What happened, though, to the archaeology? "It was a good intellectual exercise but I decided I preferred singing to digging!"
Liz is joined for Haydn's once-hugely popular oratorio by two other highly-noted singers, tenor Joseph Cornwell and young baritone Paul Carey Jones who is causing quite a stir in some quarters.
The performance starts at 7.30pm and tickets are £18, £15 concessions (centre nave), £14, £11 (side aisles) and £5 students (on the door with ID). There is a £1 discount if booked in advance – the Blue Moon Café on St James Row, near the main cathedral entrance, is one outlet.
After a four-week break, the University of Sheffield Concert Season resumes on Tuesday at Firth Hall when the Sheffield University Chamber Choir, conducted cby Nigel Simeone, take on Ein Deutsches Requiem by Brahms.
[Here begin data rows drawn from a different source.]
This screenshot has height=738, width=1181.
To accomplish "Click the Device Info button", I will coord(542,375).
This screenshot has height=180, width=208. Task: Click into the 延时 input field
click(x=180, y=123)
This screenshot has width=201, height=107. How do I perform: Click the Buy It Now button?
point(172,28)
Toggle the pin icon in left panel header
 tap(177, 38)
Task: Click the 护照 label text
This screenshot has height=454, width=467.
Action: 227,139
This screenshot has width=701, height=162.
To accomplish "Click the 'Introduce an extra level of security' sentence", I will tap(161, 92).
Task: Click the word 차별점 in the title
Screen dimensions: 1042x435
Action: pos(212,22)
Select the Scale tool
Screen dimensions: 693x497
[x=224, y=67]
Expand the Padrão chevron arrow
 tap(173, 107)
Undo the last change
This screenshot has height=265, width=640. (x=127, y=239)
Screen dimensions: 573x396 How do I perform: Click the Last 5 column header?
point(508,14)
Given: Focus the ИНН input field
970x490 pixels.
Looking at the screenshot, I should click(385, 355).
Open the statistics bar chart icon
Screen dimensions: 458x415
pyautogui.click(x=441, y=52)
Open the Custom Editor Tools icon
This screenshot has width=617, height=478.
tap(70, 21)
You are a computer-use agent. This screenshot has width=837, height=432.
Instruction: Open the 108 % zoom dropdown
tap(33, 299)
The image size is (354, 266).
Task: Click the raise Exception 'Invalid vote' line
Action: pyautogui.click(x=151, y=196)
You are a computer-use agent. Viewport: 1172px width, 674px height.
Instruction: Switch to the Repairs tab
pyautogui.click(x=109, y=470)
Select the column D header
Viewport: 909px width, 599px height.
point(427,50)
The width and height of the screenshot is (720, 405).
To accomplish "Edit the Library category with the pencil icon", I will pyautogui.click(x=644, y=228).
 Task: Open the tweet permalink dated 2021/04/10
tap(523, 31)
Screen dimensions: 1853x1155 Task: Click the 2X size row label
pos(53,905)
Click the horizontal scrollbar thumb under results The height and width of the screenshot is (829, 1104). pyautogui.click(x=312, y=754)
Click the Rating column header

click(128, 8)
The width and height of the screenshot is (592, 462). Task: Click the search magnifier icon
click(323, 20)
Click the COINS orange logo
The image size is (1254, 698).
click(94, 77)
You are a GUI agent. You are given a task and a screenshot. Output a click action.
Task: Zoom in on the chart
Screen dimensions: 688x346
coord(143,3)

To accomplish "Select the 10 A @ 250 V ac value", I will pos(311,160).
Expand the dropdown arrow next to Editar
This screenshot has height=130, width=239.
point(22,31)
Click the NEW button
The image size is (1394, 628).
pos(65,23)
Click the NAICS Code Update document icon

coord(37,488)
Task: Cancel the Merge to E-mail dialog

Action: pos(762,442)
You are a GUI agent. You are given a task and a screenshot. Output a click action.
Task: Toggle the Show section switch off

Joining the University Chamber Choir, which is said to be in a purple patch under Nigel's direction, is soprano Andrea Tweedale whom some of its members will know. A university graduate in recent times, she is now pursuing an operatic career and teaching.
The baritone soloist, Marcus Carney, is a one-time Jesus College, Cambridge choir member who carried on singing while holding down a full-time teaching career.
At present, he is principal at English Martyrs School, Leicester.
Peter Hill, no less, is one of the two pianists and is joined at Firth Hall's Bösendorfer piano by Gary O'Shea, a massively talented 22-year-old who is doing postgraduate studies with Peter – or Prof Hill, to give him his official Sheffield University designation, and Benjamin Frith.
It is not, however, entirely the Brahms German Requiem you might be familiar with as it is being performed in the so-called London version in which a piano duet replaces the more frequently-encountered orchestra.
Generally thought to have been initially prompted by the death of Schumann in 1856, the death of the composer's mother in 1865 is believed to be the stimulus for completing the work.
It it is not a setting of the liturgical Mass of the Dead (Missa pro Defunctis), à la Mozart and Verdi, but seven passages selected by Brahms from Martin Luther's German Bible.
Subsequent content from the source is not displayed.